> Set problem 1
Answer these questions using the article on the Airbus tail inspections:
(a) Within how many flight cycles did Airbus advise airlines to make necessary repairs?
(b) How long after the NTSB's March 24 recommendation did the FAA issue its order?
(c) What reason did the NTSB give for refusing to reopen the Flight 587 investigation?
> Set problem 2
From the article on the Airbus tail inspections, copy the stretch from "The rudder is" through "a week later." word for word.

> Extract provided
>> Start
The rudder is used on the ground to turn the airplane. In flight, turns are accomplished primarily with ailerons, and a plane can be flown after losing a rudder. Loss of the vertical tail, however, leaves the pilots unable to control the direction of the airplane.

On March 2 of this year, after the two incidents, Airbus advised airlines flying the A300-600s and A310s to inspect the composite tails and rudders for damage and make necessary repairs within 2,500 flight cycles, a period that could stretch to a year or more. European Aviation Safety Agency officials ordered airlines under its jurisdiction to perform the inspections.

U.S. and Canadian officials were more alarmed. On March 24, the NTSB urged that the Federal Aviation Administration order urgent inspections and that necessary repairs occur within six months. The FAA issued the order a week later.

The NTSB said inspections of the Air Transat plane showed damage from "high stresses ... dangerously close in magnitude to those that caused the in-flight separation of the vertical stabilizer during the ... accident involving American Airlines Flight 587."

An ad hoc group of American pilots who closely monitored the Flight 587 investigation asked the NTSB to reopen the investigation because of the new incidents.

The pilots group argued that the NTSB should further investigate whether the Flight 587 aircraft had structural flaws in the rudder or tail. The group also said procedures used to test for damage to the composite tail structures were inadequate. The NTSB refused to reopen the investigation, saying there were distinct differences in the circumstances that led to the Flight 587 crash and the other incidents.
>> End
> Material provided
>> Start
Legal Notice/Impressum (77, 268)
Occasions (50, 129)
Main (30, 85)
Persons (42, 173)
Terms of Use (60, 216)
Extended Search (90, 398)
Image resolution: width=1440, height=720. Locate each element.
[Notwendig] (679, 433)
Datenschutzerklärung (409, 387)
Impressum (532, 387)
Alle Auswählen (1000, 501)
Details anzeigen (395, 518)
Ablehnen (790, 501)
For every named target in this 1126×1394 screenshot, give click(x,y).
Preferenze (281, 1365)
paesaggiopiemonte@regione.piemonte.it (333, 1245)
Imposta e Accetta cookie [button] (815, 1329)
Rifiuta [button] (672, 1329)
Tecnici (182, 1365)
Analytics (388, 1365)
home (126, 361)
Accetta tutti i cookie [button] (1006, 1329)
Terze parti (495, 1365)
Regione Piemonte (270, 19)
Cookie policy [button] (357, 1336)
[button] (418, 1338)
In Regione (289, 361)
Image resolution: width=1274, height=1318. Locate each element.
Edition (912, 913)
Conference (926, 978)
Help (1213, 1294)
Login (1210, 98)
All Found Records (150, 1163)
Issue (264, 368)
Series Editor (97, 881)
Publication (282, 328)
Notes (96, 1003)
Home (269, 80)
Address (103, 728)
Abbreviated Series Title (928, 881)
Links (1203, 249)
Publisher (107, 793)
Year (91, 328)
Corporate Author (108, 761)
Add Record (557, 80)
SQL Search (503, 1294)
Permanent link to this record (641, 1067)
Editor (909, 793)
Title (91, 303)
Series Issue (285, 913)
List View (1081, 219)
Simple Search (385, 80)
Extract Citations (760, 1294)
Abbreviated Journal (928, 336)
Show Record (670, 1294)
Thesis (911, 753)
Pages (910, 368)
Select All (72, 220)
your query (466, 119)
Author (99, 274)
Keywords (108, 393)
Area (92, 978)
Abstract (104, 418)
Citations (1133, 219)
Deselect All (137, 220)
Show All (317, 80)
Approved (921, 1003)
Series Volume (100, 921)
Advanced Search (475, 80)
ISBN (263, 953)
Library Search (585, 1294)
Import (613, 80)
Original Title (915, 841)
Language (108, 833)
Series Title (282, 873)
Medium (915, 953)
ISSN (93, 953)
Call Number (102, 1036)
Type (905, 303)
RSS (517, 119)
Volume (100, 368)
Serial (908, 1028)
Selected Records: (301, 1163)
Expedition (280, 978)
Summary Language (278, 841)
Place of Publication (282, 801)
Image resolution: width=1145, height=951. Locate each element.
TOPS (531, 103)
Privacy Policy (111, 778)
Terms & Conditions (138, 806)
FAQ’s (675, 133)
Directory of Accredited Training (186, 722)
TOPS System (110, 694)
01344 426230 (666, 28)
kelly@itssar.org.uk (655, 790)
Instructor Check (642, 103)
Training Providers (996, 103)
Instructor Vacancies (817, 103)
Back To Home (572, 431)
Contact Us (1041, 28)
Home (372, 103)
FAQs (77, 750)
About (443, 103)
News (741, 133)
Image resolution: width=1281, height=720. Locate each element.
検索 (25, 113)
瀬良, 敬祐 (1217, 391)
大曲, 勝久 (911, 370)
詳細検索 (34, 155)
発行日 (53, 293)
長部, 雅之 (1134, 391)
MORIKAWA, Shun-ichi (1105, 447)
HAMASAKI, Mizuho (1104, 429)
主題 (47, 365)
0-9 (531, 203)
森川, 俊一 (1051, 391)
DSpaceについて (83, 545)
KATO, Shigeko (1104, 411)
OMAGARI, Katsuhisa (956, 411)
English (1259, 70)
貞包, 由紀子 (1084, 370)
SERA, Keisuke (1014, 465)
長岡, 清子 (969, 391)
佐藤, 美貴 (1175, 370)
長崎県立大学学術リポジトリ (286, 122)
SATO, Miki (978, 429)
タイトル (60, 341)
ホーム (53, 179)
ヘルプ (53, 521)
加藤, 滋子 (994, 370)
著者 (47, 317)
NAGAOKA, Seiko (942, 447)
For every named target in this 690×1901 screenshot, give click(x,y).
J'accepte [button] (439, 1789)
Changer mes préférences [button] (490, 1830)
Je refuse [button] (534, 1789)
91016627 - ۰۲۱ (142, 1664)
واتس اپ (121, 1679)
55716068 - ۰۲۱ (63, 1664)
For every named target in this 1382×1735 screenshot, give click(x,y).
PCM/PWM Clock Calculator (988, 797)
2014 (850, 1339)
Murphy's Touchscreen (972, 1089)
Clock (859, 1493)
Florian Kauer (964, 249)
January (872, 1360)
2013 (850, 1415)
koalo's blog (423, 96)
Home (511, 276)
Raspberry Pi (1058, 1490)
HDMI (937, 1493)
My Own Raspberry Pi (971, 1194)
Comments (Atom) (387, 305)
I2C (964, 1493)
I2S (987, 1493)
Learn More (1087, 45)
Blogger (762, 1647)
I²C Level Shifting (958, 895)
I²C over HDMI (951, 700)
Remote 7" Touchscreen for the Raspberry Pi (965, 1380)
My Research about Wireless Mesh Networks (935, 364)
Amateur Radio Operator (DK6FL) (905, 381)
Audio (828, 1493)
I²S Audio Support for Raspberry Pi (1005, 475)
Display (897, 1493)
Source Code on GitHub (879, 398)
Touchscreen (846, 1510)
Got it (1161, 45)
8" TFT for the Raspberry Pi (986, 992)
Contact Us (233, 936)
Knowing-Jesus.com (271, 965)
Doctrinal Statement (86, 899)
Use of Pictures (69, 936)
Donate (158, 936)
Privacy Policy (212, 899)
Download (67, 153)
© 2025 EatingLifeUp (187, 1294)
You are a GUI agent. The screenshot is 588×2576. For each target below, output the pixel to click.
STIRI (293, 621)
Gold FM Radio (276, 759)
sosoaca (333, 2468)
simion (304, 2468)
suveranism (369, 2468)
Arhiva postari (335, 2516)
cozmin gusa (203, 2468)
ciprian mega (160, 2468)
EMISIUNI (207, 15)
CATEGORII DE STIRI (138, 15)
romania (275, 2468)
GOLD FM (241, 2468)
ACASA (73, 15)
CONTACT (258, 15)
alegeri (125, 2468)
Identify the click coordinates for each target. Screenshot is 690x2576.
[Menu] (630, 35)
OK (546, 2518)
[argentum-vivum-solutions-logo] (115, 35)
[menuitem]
>> End
> Task solution 1
(a) 2,500 flight cycles.
(b) A week later.
(c) There were distinct differences in the circumstances that led to the Flight 587 crash and the other incidents.

> Task solution 2
The rudder is used on the ground to turn the airplane. In flight, turns are accomplished primarily with ailerons, and a plane can be flown after losing a rudder. Loss of the vertical tail, however, leaves the pilots unable to control the direction of the airplane.

On March 2 of this year, after the two incidents, Airbus advised airlines flying the A300-600s and A310s to inspect the composite tails and rudders for damage and make necessary repairs within 2,500 flight cycles, a period that could stretch to a year or more. European Aviation Safety Agency officials ordered airlines under its jurisdiction to perform the inspections.

U.S. and Canadian officials were more alarmed. On March 24, the NTSB urged that the Federal Aviation Administration order urgent inspections and that necessary repairs occur within six months. The FAA issued the order a week later.